President Jonathan's Mandate and the Fierce Urgency of Now
President Goodluck Jonathan has formally been declared as the winner of the April 16 presidential election. While credible allegations of inflated numbers persist, there is reason to believe that this is one of the best elections we have had in decades.
Under normal circumstances, Nigerians should be patting each other on the back for a smooth election. However, a closer look at the pattern of voting gives us reason for concern. Votes were cast along Nigeria's familiar primordial fissures. For instance, General Muhammadu Buhari won decisively in the 12 states that practice Sharia.
On the other hand, for the first time in Nigeria's history, the South-west, South-east, South-south and the Middle Belt voted for the same candidate. President Jonathan's decisive victory is traceable to this unprecedented coalition.
Not surprisingly, riots have broken out in many parts of the North where Buhari enjoys overwhelming support. The houses of prominent supporters of PDP have been burnt to smithereens. PDP party offices have also been torched and, more worryingly, scores of non-indigenes have either been murdered or hurt.
Given these divisions, how President Jonathan handles his new tenure will be extremely significant. The truth should now dawn on us all that winning is one thing, but fixing the Jig-saw puzzle called Nigeria is another. President Jonathan therefore has little time to celebrate. He now has a momentous job on his hand and needs to go back to the basics and heal the wounds that his victory has engendered. If this is not urgently done, we could easily descend into an irreversible state of anarchy.

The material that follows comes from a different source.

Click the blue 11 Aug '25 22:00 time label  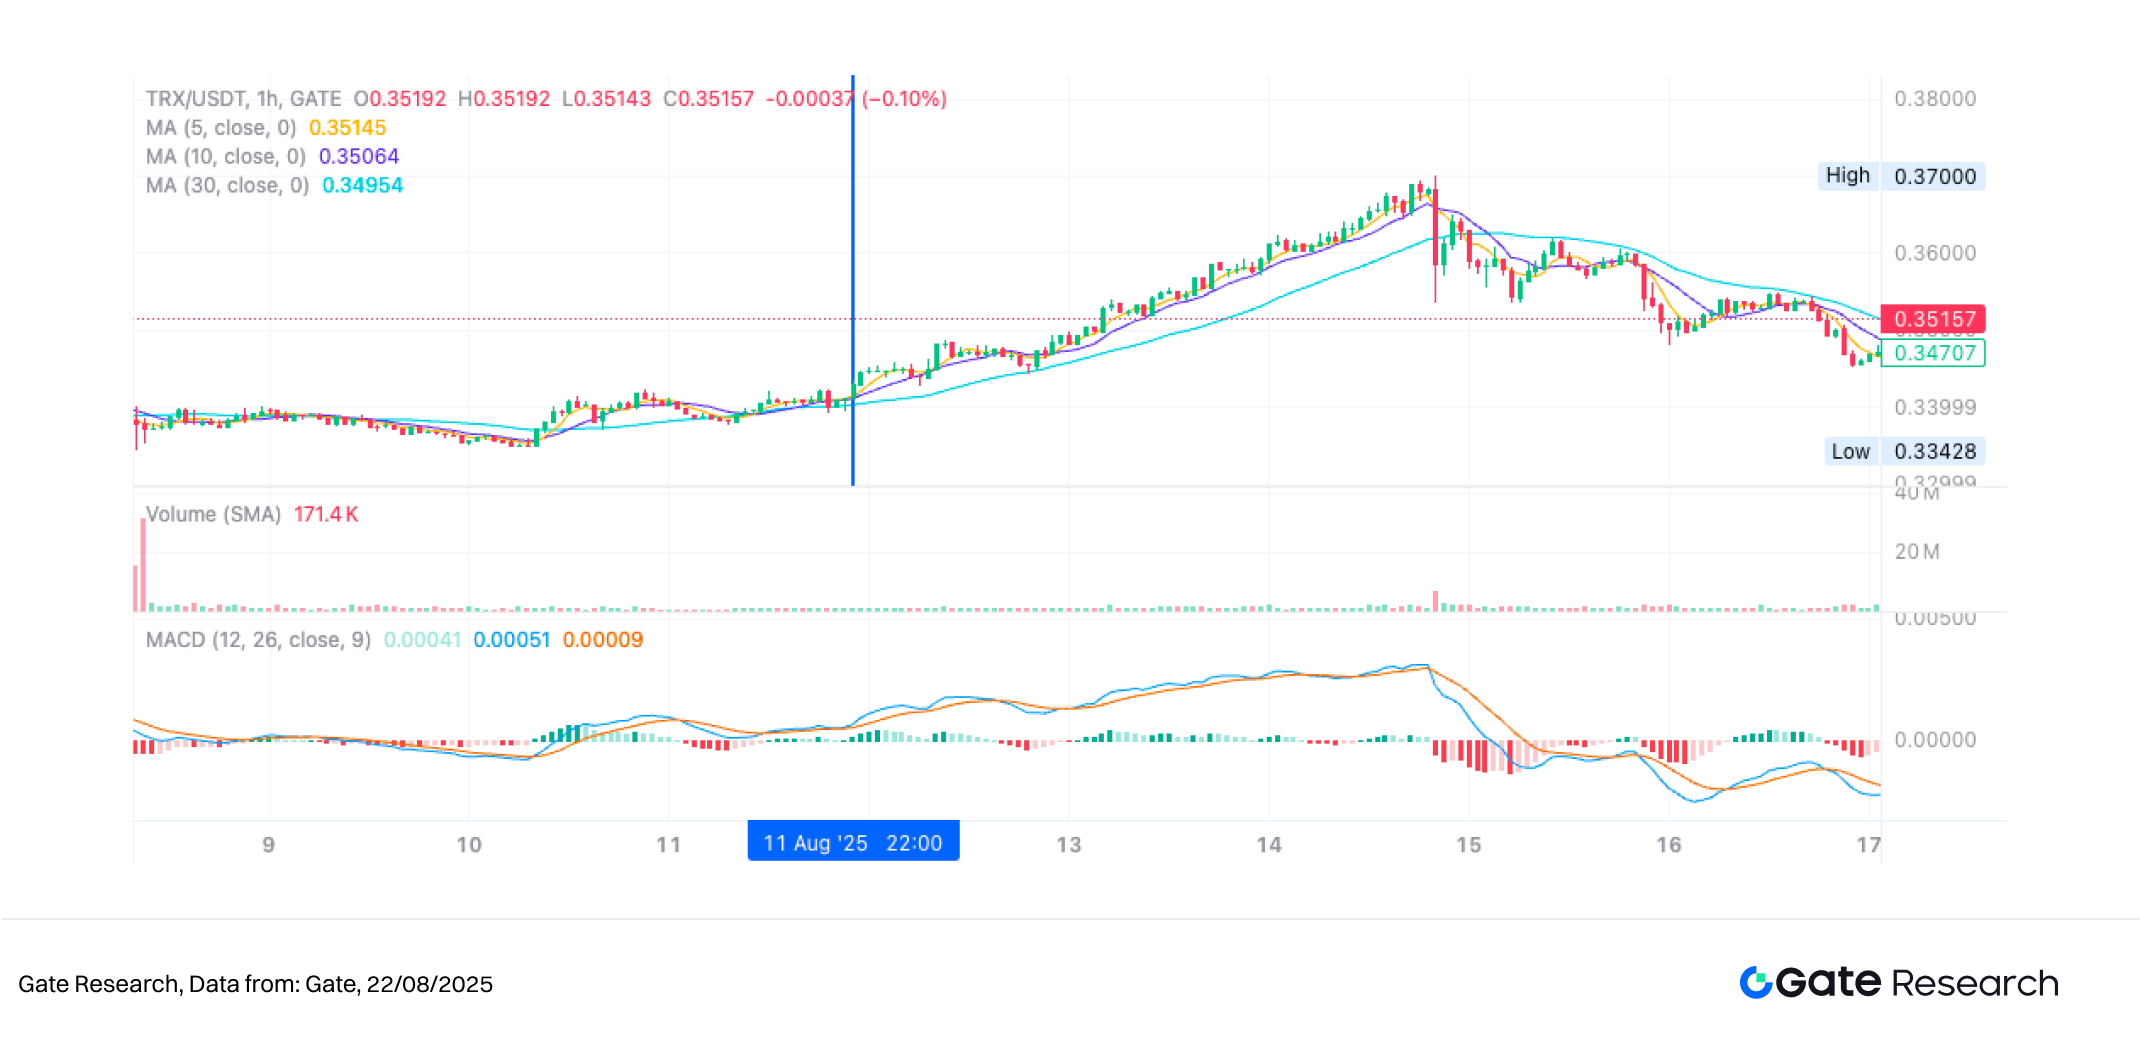853,842
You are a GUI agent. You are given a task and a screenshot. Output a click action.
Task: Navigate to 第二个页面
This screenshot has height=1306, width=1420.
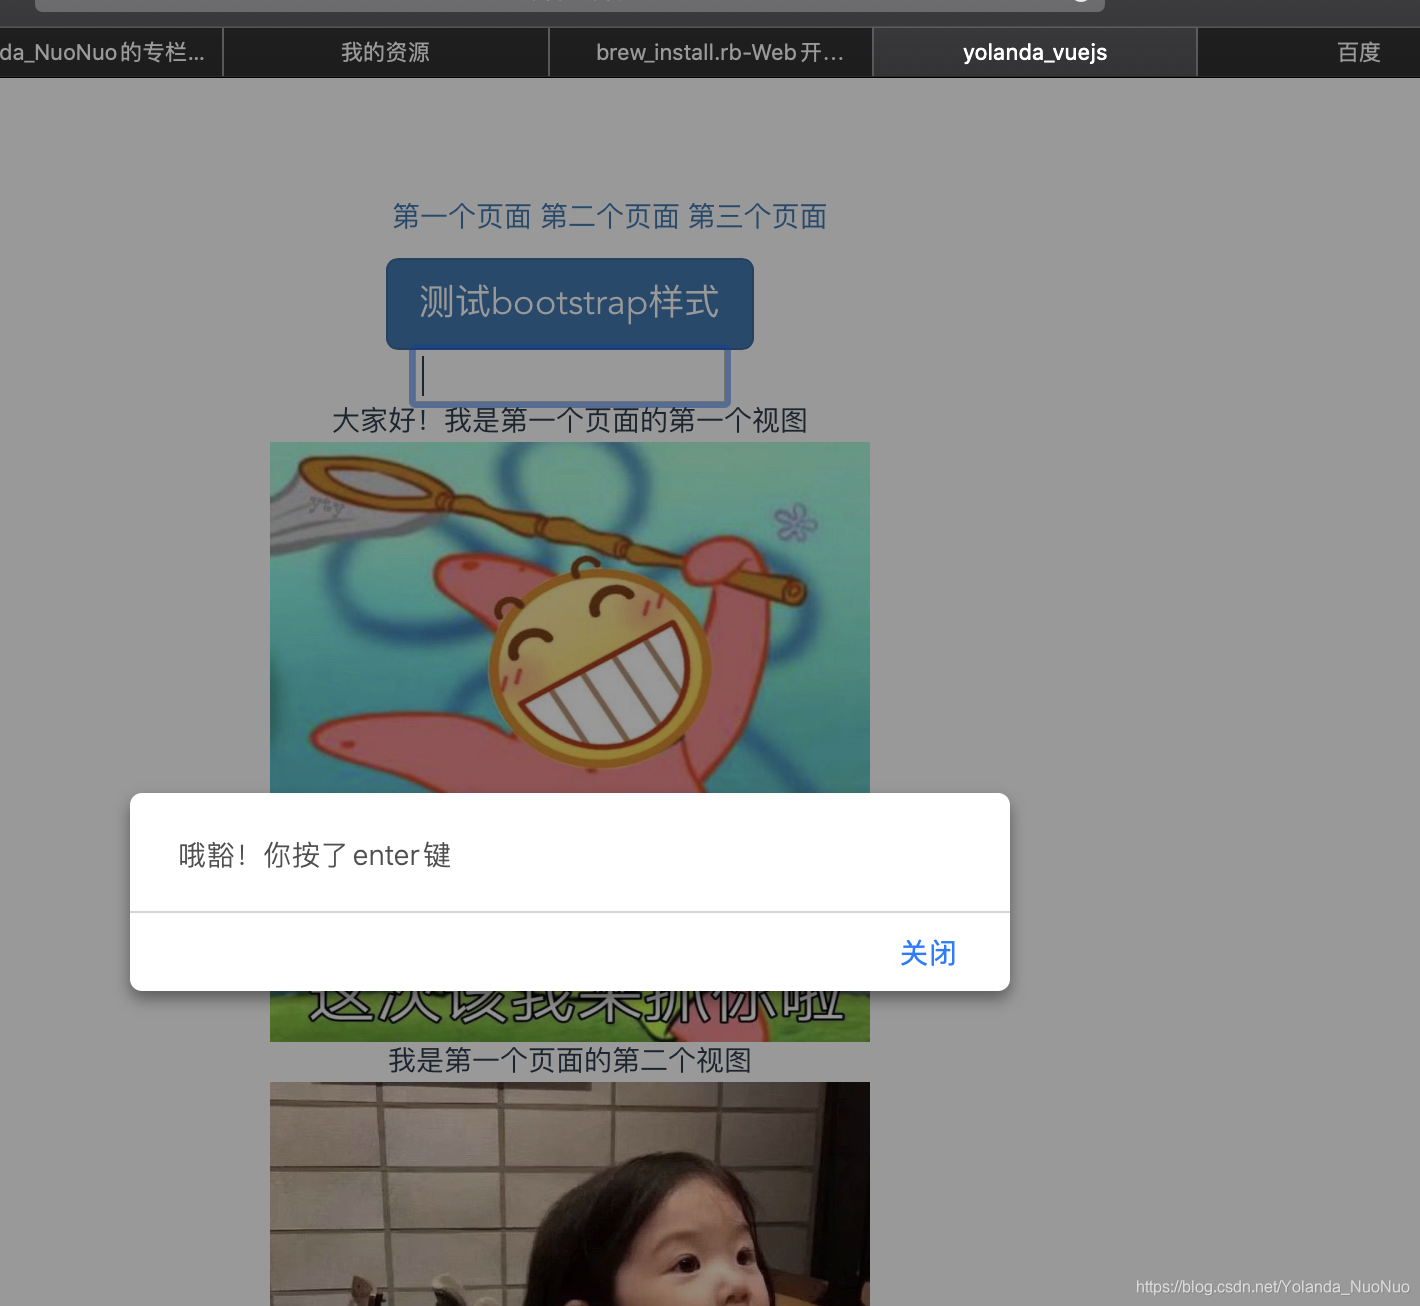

There's no better time than now to:
- Reach out to influential northern opinion moulders, including religious leaders, Northern traditional rulers, his opponents--Gen Buhari, Mallam Nuhu Ribadu, and Shekarau--and encourage them to issue unequivocal statements to bring down the temperature in the polity. While this may come across as appeasement, it is the sensible thing to do to avoid further loss of lives and property.
- Strengthen the security apparatus of the country and ensure that the violence being witnessed in the north stops forthwith.
- Convene a full sovereign national conference for an honest national conversation about the structures and processes that should govern our co-existence. We have to finally sit down and decide if and how we can co-exist. The attitude of sweeping uncomfortable facts under the rug has got to stop.